Your favorite version of the USS Enterprise

I’d argue that it’s clear to this day that viewers have no idea how 1960s TV worked.

While Star Trek took a lot of time to get things right and with some level of continuity, the “long pole in the tent” as we say today was screenwriting. There just weren’t enough quality scrips, written on time to allow for great TV and for continuity errors to be corrected.

I remember hearing Robert Conrad talk years ago as some type of “Wild Wild West convention.” After about the third nitnoid question about some issue in one episode he went nuts. He correctly pointed out that these shows would mostly be shown twice. Once in the first run, and once in re-runs. You might get lucky and catch syndication, but that wasn’t a guarantee and there wasn’t a lot of money in it. They just didn’t worry about all of these to them minor issues.

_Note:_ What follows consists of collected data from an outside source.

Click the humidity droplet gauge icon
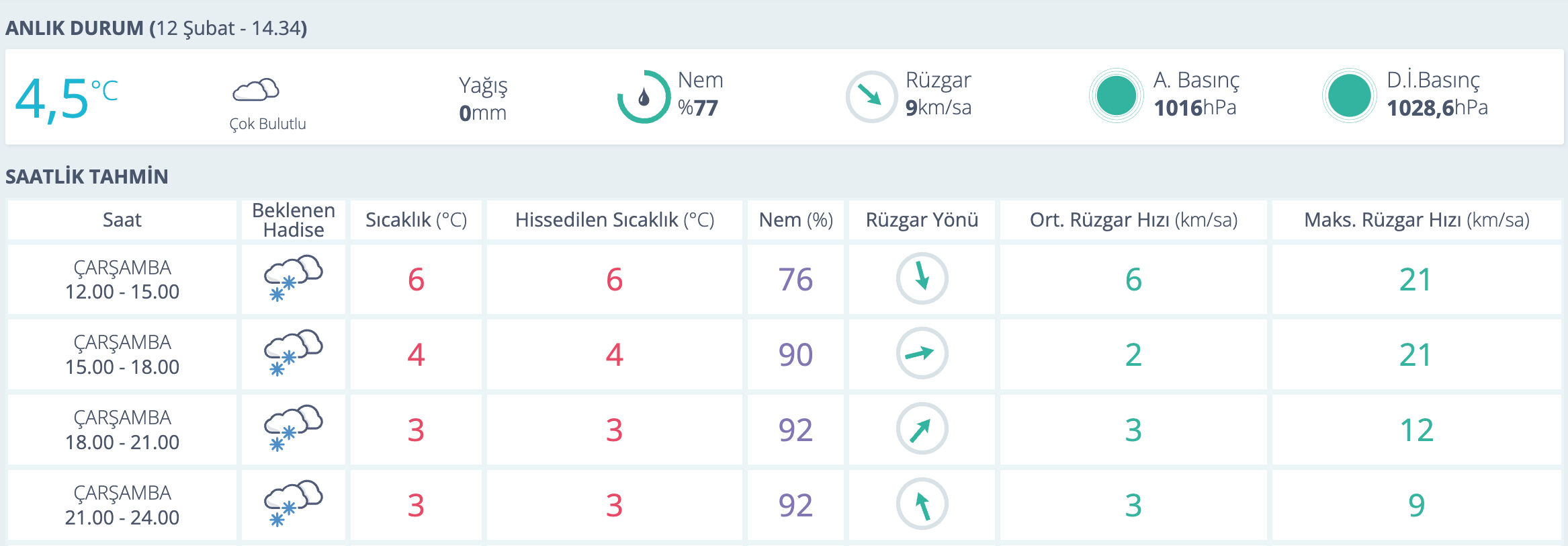 [644, 98]
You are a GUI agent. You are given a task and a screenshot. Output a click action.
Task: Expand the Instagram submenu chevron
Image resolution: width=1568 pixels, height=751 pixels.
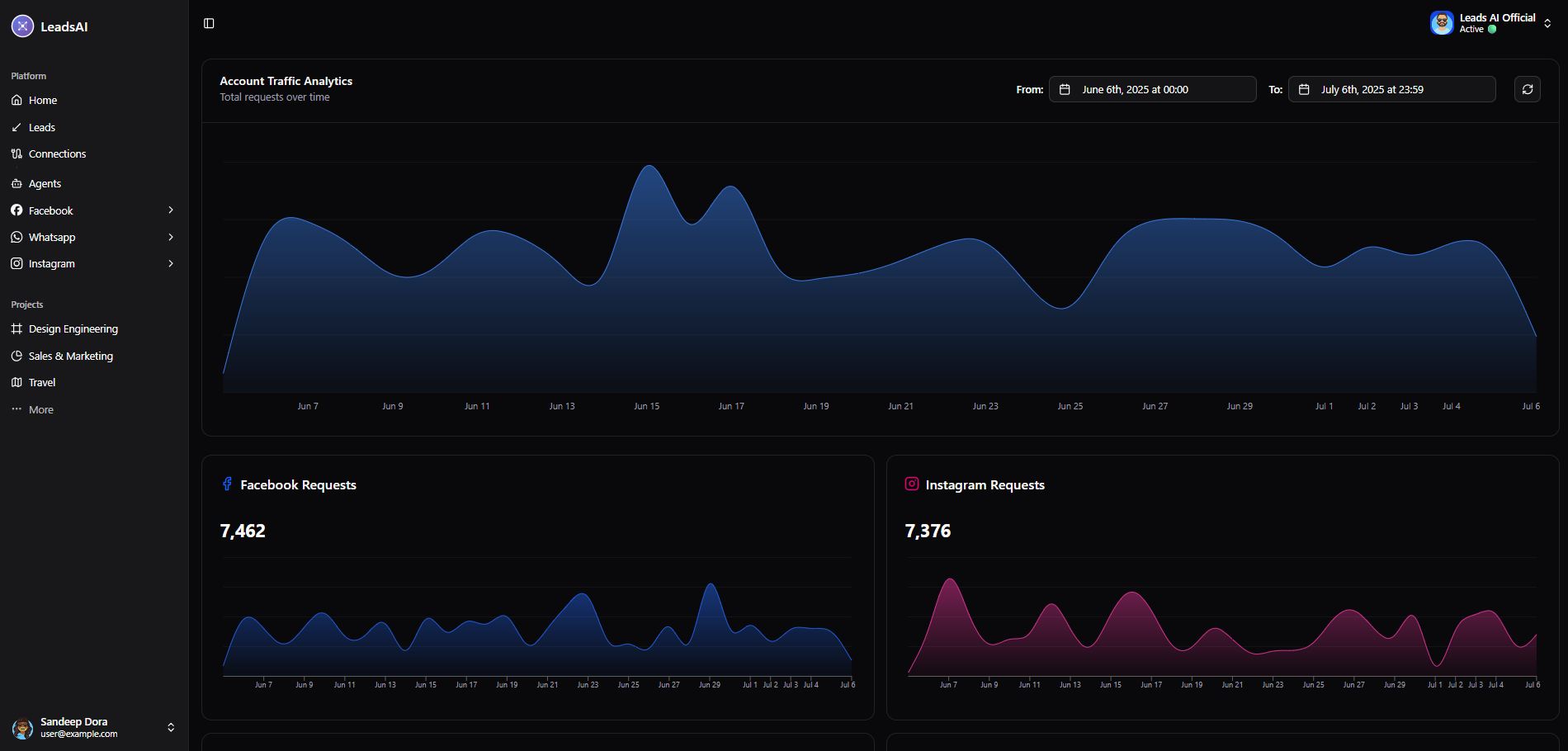[171, 264]
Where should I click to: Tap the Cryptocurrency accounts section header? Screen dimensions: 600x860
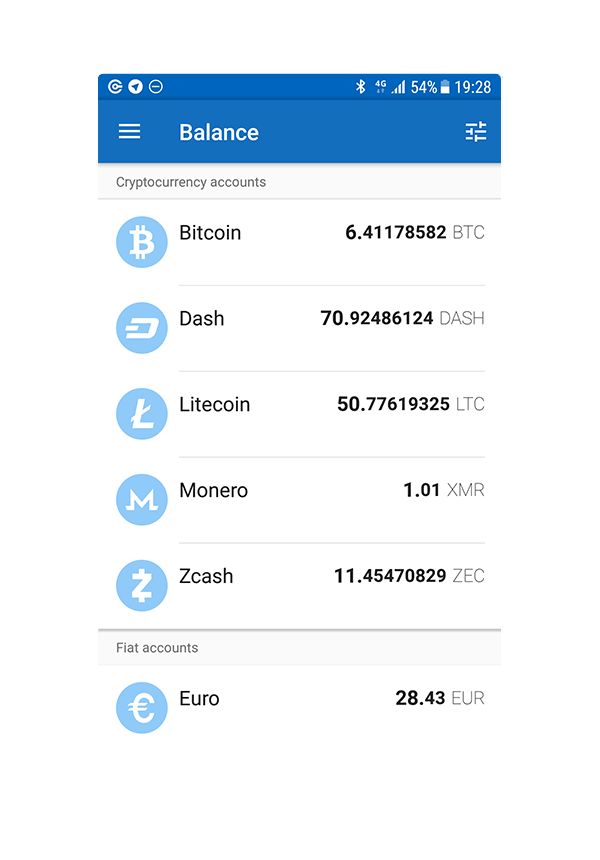(299, 182)
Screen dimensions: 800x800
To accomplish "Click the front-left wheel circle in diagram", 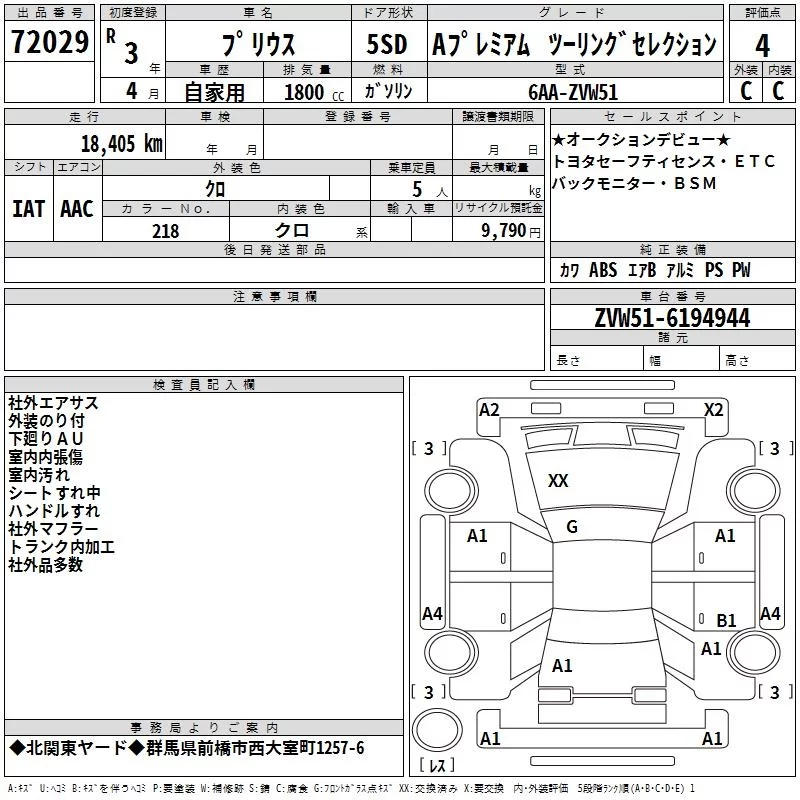I will pos(452,491).
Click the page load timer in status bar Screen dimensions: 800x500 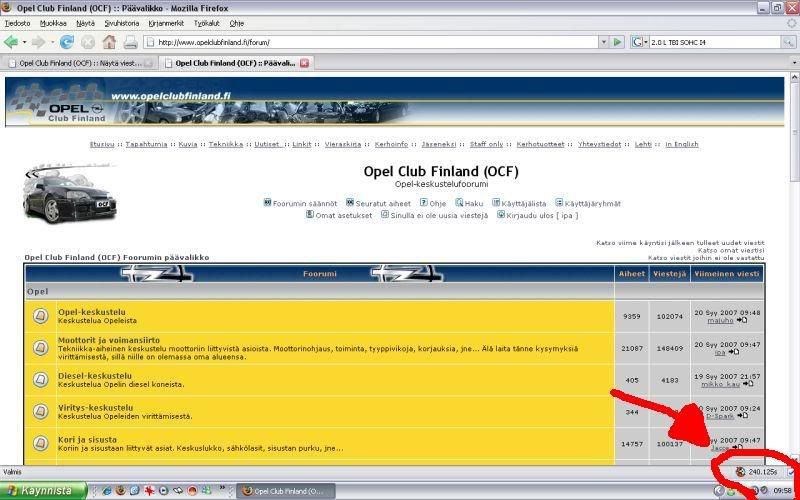coord(762,471)
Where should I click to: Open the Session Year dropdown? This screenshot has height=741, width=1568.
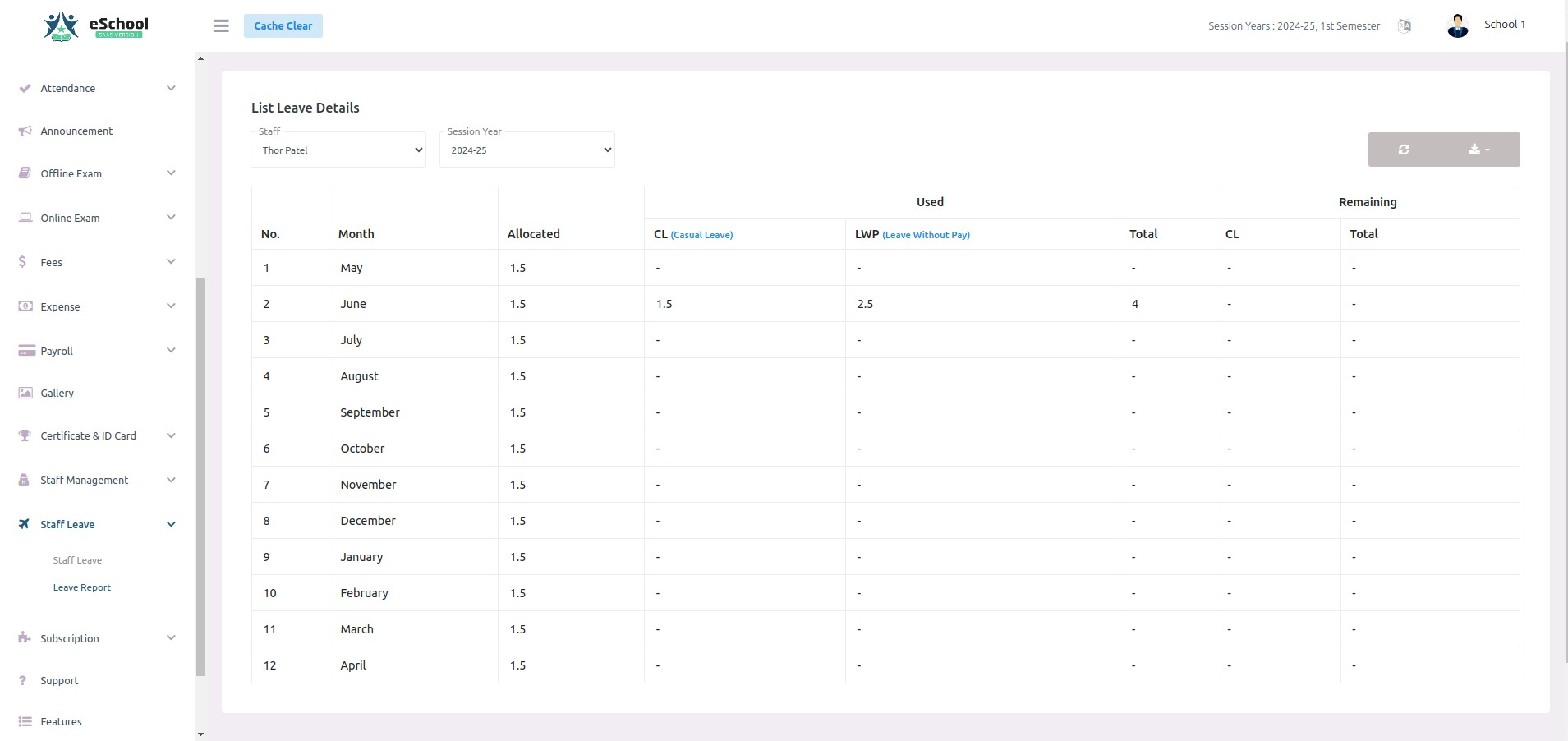click(527, 150)
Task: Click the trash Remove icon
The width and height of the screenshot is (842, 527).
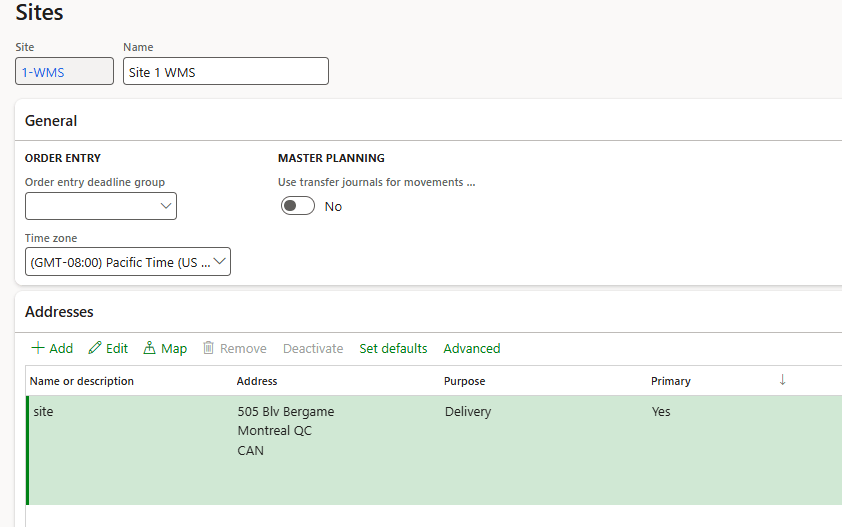Action: point(209,348)
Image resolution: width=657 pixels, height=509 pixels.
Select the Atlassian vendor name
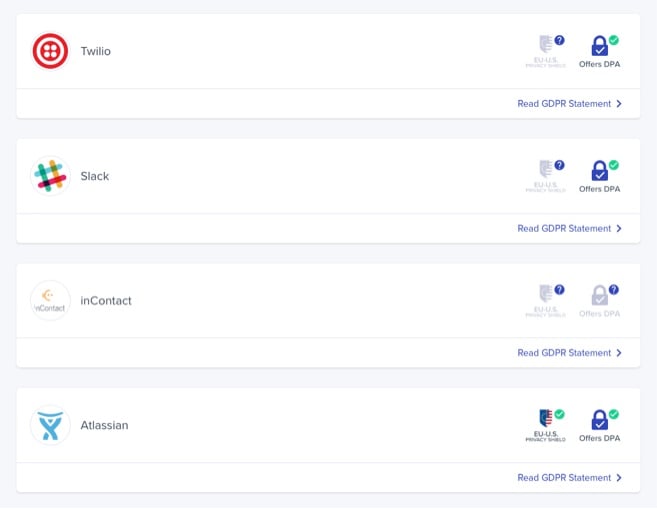(x=104, y=425)
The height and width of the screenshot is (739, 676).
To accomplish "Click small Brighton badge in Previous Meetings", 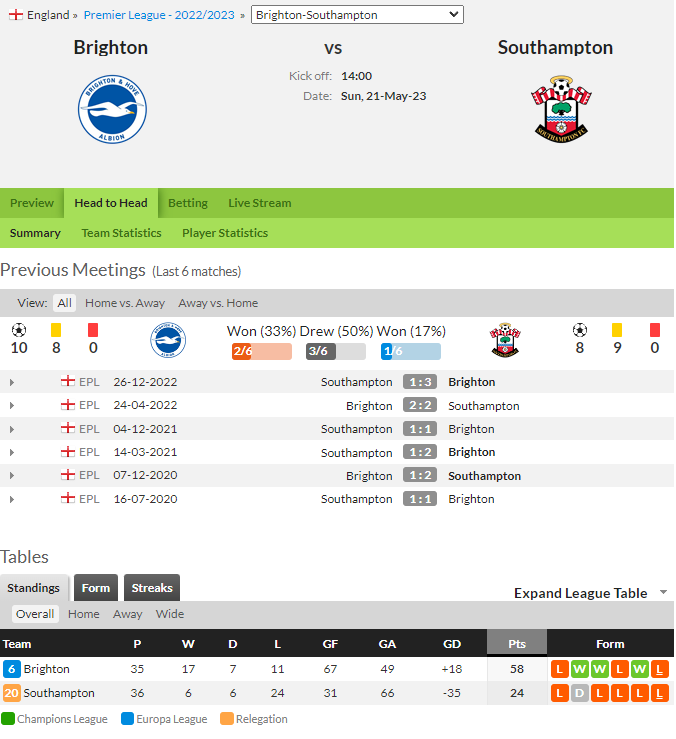I will (x=168, y=340).
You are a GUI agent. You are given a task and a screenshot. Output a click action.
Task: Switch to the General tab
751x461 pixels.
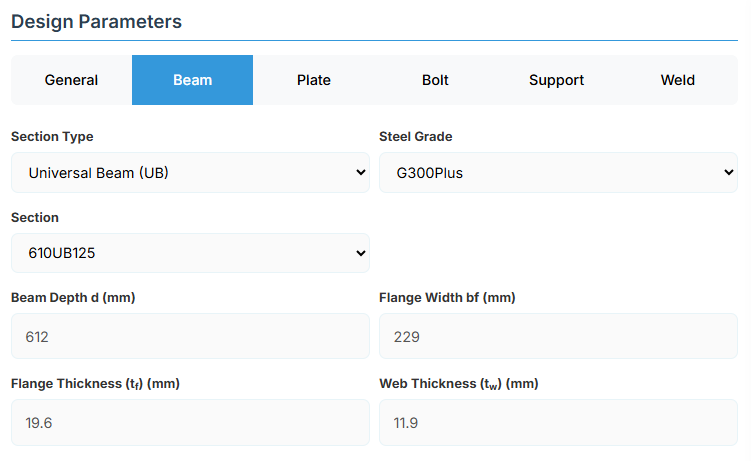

In short the producers of had no way to know that we’d be picking the show apart 50 plus years later.

That’s true,

But unlike WWW, there was a writer’s guide that was there to teach writers how things worked in the show. Plus Roddenberry and Justman were there every day, and they tried at least to keep it “real”, or at least, consistent. They asked scientists to review scripts. They actually listened to advice.

And not knowing how big space is, or the uses and limitations of a shuttlecraft, are basic questions. We’re not talking how how biodiversity is achieved in a species that is born pregnant, or whether or not a silicon-based lifeform would burst into flame in an oxygen atmosphere.

And the shuttle questions were obvious to me the very first time I watched it. And I was 8.

A wizard, er, Dr. Miguelito Loveless did it.

But it’s not about knowing or not knowing, it’s about writing a story. If space was too big for the story they wanted to tell, then they made space smaller.

I’m not trying to pick a fight on this issue at all, but I’ll say this. Most TV shows have a writer’s guide, more commonly refereed to as the bible. But from my fairly extensive reading about TOS (I’m not an expert and don’t purport to be one) Roddenberry knew that the last season was it and he had largely checked out. And the rest of the writers and producers were just trying to get a script that would work to the actors in time to film. It wasn’t this well oiled machine that we have been led to believe. The same script writing issues occurred on TNG as well, to a lesser extent.

I just think that these series are less “tight” for lack of a better word than we (or at least I) generally thought they were. As I noted up thread, no one at the time believed that the episodes would be dissected line by line, shot by shot by millions for half a century and counting.

The show(s) have given me untold hours of pleasure and for that I give them my eternal gratitude.

Hear, hear!

Roddenberry was definitely out for the last season (Fred Freiberger was in charge that season). I think there was a “Show bible” but it probably had much less detail than we would consider sufficient these days.